BREVE COMENTARIO: CATALUÑA DA LA NOTA (L. B.-B., 13-3-04, 19:00)
Estos días en que a uno se le nubla la vista y se le quiebra la
voz con frecuencia por el dolor compartido, conviene no obstante mantener la
cabeza fría y atisbar los peligros que se van avizorando entre las nieblas de
la tristeza. Y a pesar de la gran manifestación de solidaridad de ayer en
toda España y en Cataluña, quiero denunciar los comportamientos de algunos
sectores en esta última.
Vamos mal en Cataluña, y cada vez se van
manifestando más hechos en la dirección de la degradación antidemocrática, sin
que nadie ponga ningún medio para evitarlos: Hace dos o tres años que
existe uno o varios grupos del nacionalismo radical que se dedican a impedir la
actividad cultural en el interior de la Universidad boicoteando las
conferencias de gentes como Savater, Martínez Gorriarán, Juaristi, Mora o Vidal-Quadras;
durante la guerra de Irak, algunos partidos políticos y los genios ambulantes
de la cultura se dedicaron a asediar e incluso agredir al PP, con adjetivos
como asesinos, fascistas y otros; ERC ha puesto en marcha la política de vetar
cualquier pacto con el PP, a la cual se ha sometido el PSC sin ser capaz de
defender la democracia y ni tan siquiera la autonomía propias. Por cierto, que
uno se pregunta si eso es compatible con el pacto por las libertades y contra
el terrorismo o si es que el PSC va a seguir una política de alianzas distinta
al PSOE a nivel de Estado. Y por último ---de momento--- en la manifestación de
ayer contra el terrorismo algunos sectores la desviaron contra el PP.

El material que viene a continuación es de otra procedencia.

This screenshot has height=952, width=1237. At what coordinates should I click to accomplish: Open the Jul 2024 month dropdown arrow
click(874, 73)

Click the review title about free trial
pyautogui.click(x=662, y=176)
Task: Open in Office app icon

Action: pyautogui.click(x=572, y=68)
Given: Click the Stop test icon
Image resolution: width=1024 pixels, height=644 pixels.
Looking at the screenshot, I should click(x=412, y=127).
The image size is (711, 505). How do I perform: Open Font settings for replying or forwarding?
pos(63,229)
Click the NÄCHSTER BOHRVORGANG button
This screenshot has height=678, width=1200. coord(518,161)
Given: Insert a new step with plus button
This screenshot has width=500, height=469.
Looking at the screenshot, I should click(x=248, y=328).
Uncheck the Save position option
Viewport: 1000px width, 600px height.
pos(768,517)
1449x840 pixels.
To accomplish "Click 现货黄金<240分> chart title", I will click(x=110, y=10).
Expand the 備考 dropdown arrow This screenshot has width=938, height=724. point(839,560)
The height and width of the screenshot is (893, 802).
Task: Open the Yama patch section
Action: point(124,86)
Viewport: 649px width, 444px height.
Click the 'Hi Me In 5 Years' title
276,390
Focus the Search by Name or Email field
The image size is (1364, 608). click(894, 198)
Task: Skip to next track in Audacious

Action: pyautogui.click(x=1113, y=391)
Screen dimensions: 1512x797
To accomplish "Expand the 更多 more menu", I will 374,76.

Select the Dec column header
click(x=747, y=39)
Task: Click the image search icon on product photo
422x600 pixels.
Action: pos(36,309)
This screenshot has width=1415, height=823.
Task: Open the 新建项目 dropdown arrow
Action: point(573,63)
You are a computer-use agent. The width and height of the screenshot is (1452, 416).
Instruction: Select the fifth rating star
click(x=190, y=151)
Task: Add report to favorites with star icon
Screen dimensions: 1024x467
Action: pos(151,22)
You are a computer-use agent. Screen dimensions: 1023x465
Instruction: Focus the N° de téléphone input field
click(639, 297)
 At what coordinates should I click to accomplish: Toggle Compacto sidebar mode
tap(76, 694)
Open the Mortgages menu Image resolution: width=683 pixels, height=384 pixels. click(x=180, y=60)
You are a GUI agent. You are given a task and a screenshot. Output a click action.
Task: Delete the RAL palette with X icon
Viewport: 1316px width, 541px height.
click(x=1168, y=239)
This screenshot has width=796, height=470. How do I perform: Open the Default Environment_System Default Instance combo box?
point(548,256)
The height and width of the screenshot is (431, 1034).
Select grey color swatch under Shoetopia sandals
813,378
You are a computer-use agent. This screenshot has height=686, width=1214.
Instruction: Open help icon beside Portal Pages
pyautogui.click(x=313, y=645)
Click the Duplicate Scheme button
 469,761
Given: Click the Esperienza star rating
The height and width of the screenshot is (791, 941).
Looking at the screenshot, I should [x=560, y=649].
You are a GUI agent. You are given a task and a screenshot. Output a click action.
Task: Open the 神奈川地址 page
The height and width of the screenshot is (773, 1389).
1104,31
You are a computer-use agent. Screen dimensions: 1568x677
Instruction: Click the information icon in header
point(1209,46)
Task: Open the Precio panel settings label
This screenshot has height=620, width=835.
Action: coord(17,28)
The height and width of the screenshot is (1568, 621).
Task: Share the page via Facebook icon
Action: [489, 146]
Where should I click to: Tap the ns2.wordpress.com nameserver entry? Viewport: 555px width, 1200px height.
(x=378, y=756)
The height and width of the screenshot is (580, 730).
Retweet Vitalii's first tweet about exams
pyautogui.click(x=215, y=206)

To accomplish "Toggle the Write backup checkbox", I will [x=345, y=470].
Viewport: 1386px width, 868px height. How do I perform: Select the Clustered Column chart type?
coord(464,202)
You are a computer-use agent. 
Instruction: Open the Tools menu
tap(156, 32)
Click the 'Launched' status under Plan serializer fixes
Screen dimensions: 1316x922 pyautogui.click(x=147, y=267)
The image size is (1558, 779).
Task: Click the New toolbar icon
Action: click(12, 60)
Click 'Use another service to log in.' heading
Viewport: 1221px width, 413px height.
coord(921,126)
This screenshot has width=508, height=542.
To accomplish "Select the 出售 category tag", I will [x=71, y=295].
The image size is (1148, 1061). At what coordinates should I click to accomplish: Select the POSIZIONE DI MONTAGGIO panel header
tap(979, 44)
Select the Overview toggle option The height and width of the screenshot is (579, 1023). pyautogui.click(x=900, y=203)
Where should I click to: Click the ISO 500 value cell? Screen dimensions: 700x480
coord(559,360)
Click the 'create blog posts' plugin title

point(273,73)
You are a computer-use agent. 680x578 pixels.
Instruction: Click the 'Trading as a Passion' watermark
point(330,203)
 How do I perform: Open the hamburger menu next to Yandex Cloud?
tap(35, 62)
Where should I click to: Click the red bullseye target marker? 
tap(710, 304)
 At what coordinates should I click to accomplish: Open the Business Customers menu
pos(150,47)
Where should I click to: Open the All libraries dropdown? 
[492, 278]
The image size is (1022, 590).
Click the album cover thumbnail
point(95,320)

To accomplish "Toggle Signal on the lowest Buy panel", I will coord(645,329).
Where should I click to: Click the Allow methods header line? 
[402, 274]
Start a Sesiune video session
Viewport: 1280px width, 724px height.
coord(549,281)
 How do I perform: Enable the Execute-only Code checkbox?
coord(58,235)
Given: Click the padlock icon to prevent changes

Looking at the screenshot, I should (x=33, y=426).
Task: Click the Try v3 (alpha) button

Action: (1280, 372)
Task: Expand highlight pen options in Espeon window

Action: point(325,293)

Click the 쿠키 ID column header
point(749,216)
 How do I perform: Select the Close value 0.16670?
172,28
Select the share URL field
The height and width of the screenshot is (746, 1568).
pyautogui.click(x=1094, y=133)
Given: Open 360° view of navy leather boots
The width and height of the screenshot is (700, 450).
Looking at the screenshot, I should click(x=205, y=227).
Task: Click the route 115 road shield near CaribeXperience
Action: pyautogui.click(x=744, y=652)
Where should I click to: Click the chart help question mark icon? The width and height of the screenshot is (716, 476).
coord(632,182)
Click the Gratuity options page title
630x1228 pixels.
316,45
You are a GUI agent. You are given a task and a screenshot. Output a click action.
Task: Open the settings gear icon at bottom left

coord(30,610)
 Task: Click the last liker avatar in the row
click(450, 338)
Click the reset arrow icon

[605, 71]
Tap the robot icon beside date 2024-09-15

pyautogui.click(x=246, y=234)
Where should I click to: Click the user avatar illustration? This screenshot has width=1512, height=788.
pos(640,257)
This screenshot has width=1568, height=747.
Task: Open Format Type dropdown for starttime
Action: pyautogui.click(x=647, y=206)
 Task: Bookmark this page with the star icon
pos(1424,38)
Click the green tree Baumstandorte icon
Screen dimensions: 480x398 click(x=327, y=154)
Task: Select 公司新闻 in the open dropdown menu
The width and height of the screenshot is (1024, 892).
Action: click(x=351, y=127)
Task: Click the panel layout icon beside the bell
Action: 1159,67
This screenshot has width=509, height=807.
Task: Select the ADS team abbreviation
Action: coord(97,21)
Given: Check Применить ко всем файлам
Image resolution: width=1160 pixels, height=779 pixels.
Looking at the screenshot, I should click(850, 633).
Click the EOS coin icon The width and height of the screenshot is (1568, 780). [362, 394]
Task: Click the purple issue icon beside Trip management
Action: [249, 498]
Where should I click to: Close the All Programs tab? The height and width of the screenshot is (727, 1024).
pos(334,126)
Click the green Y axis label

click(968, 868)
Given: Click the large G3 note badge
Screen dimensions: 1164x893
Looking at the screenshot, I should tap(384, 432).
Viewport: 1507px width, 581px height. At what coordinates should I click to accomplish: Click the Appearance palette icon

En Cataluña existen grupos nacionalistas
radicales que cada vez se aproximan más al fascismo, sin que nadie mueva ni un
dedo para impedir esta deriva. ¿A dónde nos conduce ésto? Hacia atrás, hacia la
degradación de la democracia y al intento de imponer por la fuerza y mediante
malas artes las orientaciones de unos grupos sobre otros y sobre la sociedad.
Eso no es democrático, ni de izquierdas. ¿Será capaz la sociedad catalana de
despertar de la anestesia y darse cuenta del riesgo?